▸ About this task
Exactly reproduce the lines from the line bearing "Task: Click the 参数 column header" through the end of the listing, inclusive of both; pictures are to be omitted.

(Extracted data Opens)

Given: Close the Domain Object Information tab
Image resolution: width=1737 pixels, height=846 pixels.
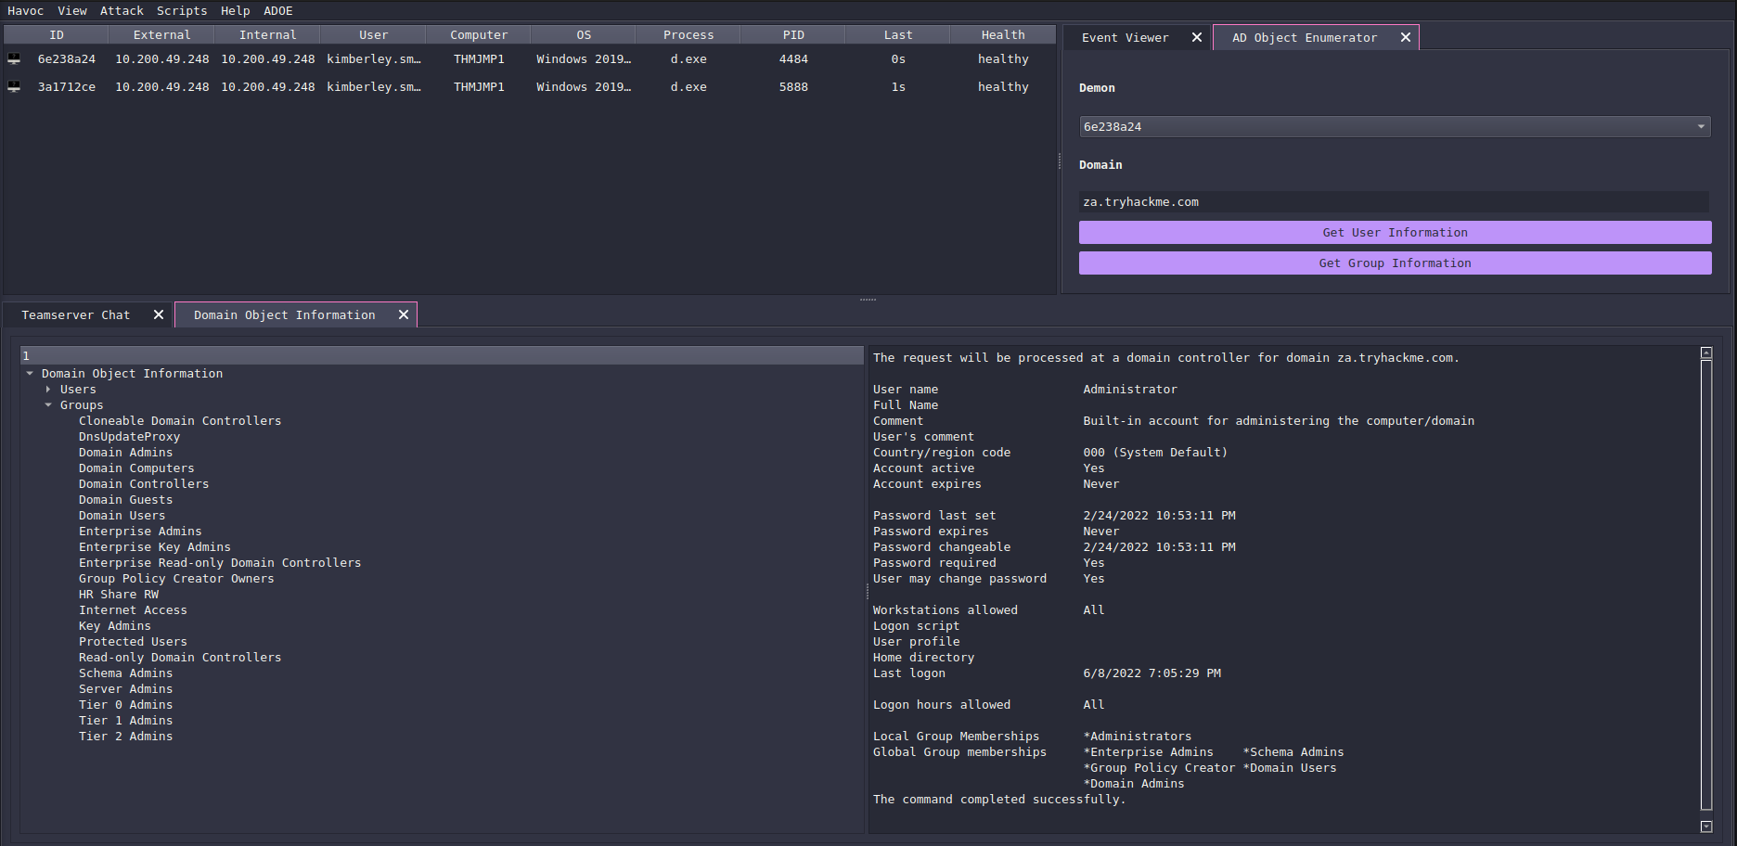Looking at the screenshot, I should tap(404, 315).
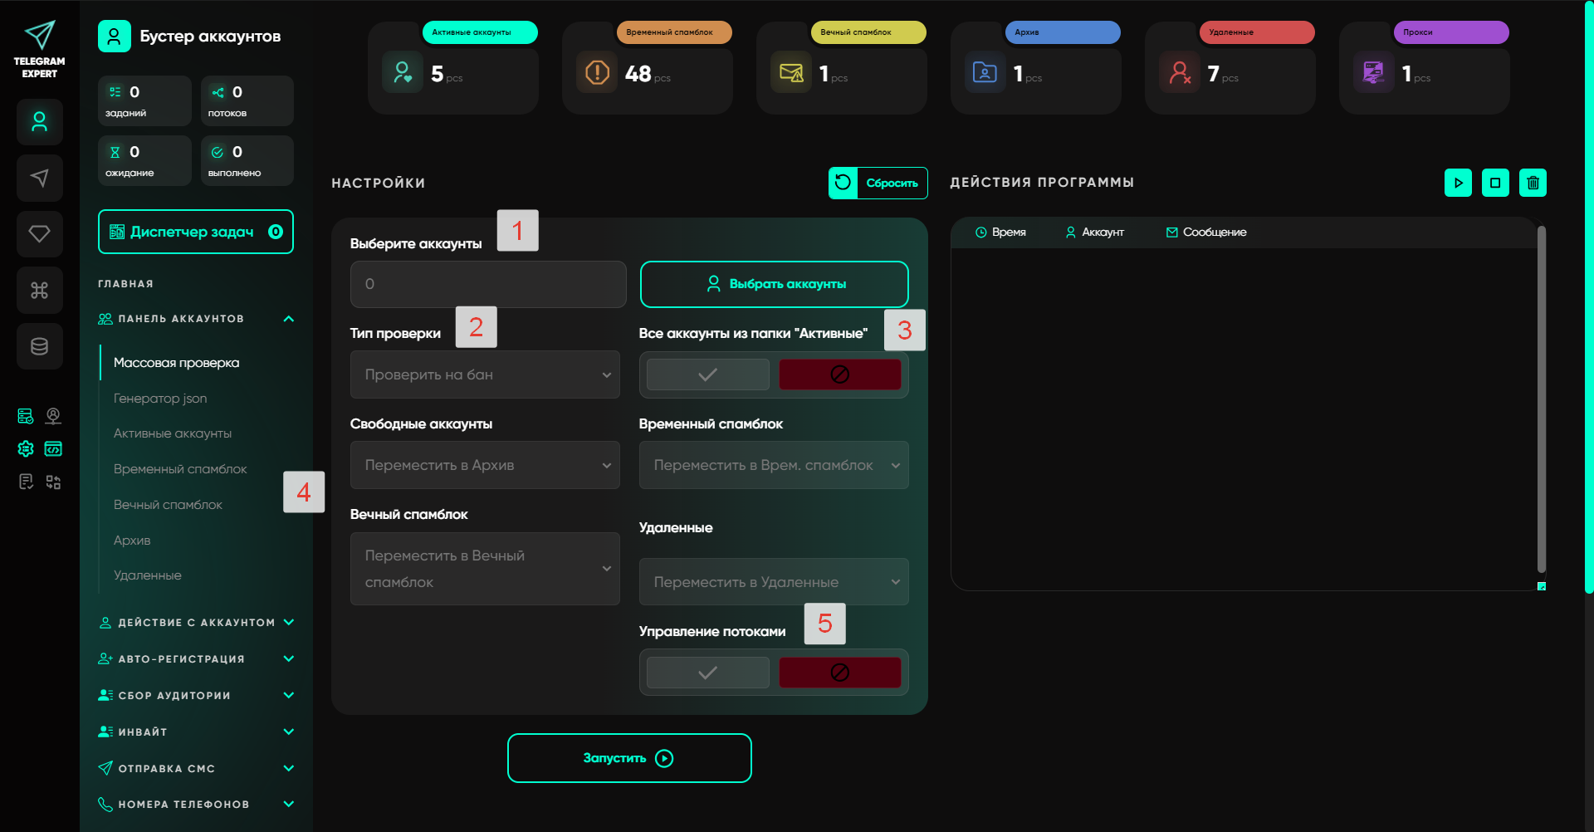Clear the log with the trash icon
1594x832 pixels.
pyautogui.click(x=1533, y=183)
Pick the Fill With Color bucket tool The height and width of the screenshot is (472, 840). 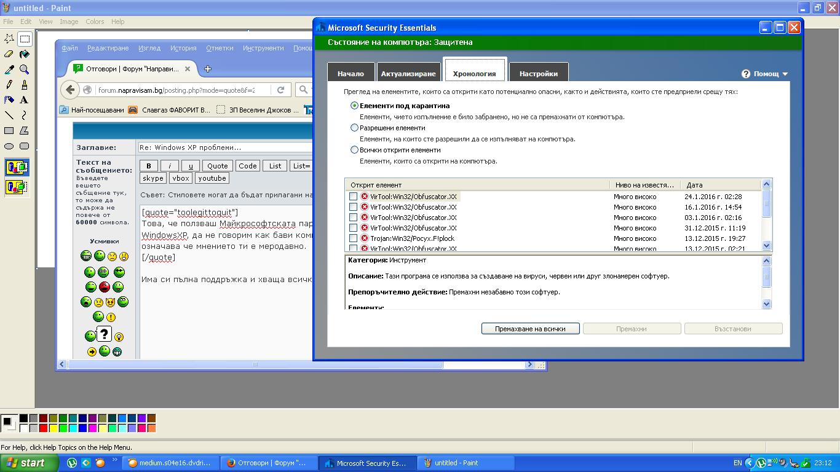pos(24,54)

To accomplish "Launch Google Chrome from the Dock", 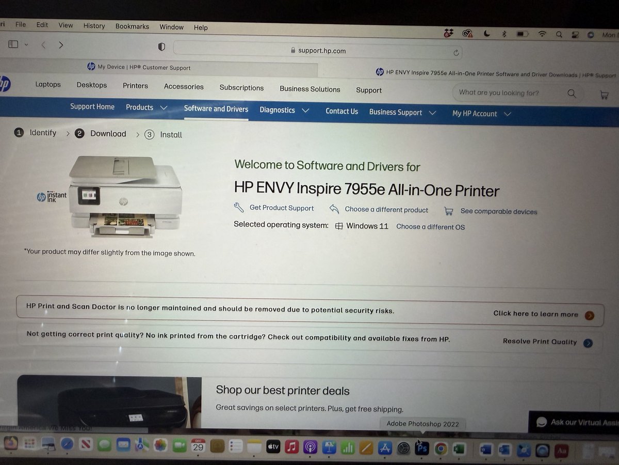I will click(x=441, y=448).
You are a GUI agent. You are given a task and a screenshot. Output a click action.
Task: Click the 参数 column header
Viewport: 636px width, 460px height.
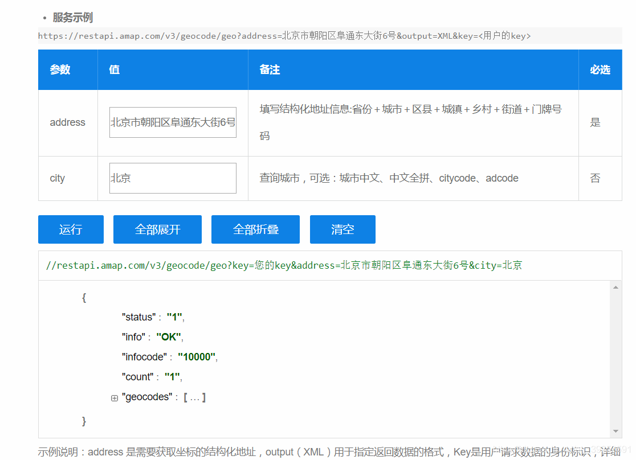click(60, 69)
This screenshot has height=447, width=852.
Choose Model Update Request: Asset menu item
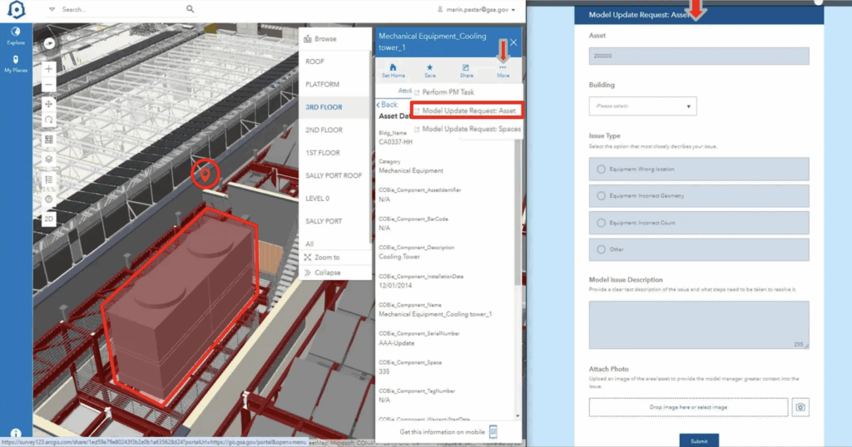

(Extracted data Closes)

▸ Final answer
Task: Click the 参数 column header
Viewport: 636px width, 460px height.
click(60, 69)
This screenshot has height=447, width=852.
Choose Model Update Request: Asset menu item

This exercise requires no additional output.